An investor meeting at GE commences at this hour to discuss this move, which had actually put GE shares in the green by roughly 1.5% this morning before reversing trend and sending the stock down 1.6%. Year to date, GE shares are down almost 33%. Also, guidance for full-year 2018 have been ratcheted down, from $1.16 per share previously to a range of $1.00-1.07 today.
Singles Day Outperforms
Over the weekend, while Americans celebrated Veterans Day (mostly by watching football and drinking beer), China procured the “single” largest shopping day in history: Alibaba (NYSE:BABA) alone brought in $25.3 billion on Saturday, with other Chinese online merchants such as JD.com (NASDAQ:JD) now joining in the fun. Compare this with Amazon’s (NASDAQ:AMZN) Prime Day, which most recently brought in a record amount of revenue for its 30-hour sale: $1 billion.
What began as more or less a protest against commercial holidays like Valentine’s Day, “Singles Day,” which began in 2009, is now more broadly known the world over as the “Global Shopping Festival.” As this marketing bonanza continues to grow year after year, we also see some truly remarkable figures, such as 90% — NINETY PERCENT — of Singles Day purchases having been made via mobile. If this doesn’t inspire retailers to go strong into mobile sales from this point forward, they’re clearly just not paying attention.

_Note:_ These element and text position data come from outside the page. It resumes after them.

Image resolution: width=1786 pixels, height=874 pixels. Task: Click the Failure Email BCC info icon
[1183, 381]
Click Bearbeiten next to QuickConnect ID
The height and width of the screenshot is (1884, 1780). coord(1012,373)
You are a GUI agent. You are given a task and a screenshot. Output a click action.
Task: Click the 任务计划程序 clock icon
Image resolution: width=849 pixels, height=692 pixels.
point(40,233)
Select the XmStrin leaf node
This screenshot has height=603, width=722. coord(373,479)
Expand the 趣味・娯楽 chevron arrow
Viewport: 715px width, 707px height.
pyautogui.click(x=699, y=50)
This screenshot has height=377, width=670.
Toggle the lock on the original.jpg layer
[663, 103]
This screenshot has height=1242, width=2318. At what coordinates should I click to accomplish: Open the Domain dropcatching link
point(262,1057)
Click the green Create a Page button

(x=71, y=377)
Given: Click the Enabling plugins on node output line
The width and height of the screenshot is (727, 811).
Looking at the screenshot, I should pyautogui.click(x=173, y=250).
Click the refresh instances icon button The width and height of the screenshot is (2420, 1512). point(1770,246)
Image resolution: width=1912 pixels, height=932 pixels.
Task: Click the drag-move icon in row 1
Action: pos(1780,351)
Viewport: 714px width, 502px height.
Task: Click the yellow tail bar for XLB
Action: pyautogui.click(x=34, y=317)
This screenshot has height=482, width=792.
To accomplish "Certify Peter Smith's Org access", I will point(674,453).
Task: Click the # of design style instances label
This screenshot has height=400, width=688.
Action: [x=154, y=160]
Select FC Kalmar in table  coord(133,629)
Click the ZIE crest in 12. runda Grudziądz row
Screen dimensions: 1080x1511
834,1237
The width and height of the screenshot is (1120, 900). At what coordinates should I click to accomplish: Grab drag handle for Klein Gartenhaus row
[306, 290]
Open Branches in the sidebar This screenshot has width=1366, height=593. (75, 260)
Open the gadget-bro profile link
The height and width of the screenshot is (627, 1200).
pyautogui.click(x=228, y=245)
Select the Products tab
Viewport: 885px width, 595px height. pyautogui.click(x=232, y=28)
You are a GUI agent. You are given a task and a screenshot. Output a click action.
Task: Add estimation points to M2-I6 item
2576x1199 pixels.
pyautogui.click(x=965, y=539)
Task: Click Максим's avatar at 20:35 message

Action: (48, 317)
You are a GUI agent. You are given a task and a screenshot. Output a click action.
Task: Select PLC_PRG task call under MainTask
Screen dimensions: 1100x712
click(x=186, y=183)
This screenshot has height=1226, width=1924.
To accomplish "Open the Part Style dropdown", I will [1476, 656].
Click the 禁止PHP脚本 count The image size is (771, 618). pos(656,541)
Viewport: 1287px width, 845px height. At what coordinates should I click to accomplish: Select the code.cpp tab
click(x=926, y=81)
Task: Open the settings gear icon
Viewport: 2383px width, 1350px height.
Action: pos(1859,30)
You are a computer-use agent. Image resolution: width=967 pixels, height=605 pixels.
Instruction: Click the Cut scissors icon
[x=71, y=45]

Markets Lower on Asia Weakness
Indexes in Asia overnight sold off, including in Japan and South Korea. We also see selling pressure on the British pound as Brexit processes make their way through the python. Calls for U.K. Prime Minister Theresa May to step down after just a year at 10 Downing Street — with the re-emergence of “fringier” characters on the British political scene like former Mayor of London Boris Johnson — now illustrate the possible reality of a “hard Brexit” analysts had been fearing since the surprise EU secession vote a year and a half ago.
Japan’s sell-off continues from what looks essentially like a technical move, following multi-year highs in its market tapping out late last week. The Nikkei index fell by the largest amount since early April, without much to assign blame to but profit-taking and valuation correction. The Japanese yen is increasing in value against virtually al other major currencies, which may create market headwinds as Japanese products and services grow more expensive on the global market.
Qualcomm Rejects Broadcom
As widely expected, Qualcomm (NASDAQ:QCOM) has rejected rival chip-maker Broadcom’s (NASDAQ:AVGO) offer to buy the similarly-sized company for $70 per share. Qualcomm naturally considers the offer too low, and also cited present regulatory uncertainties as reasons for the thumbs-down to Broadcom. We await a follow-up move from Broadcom, but without any indication whether the company will make a more generous offer or simply let this go.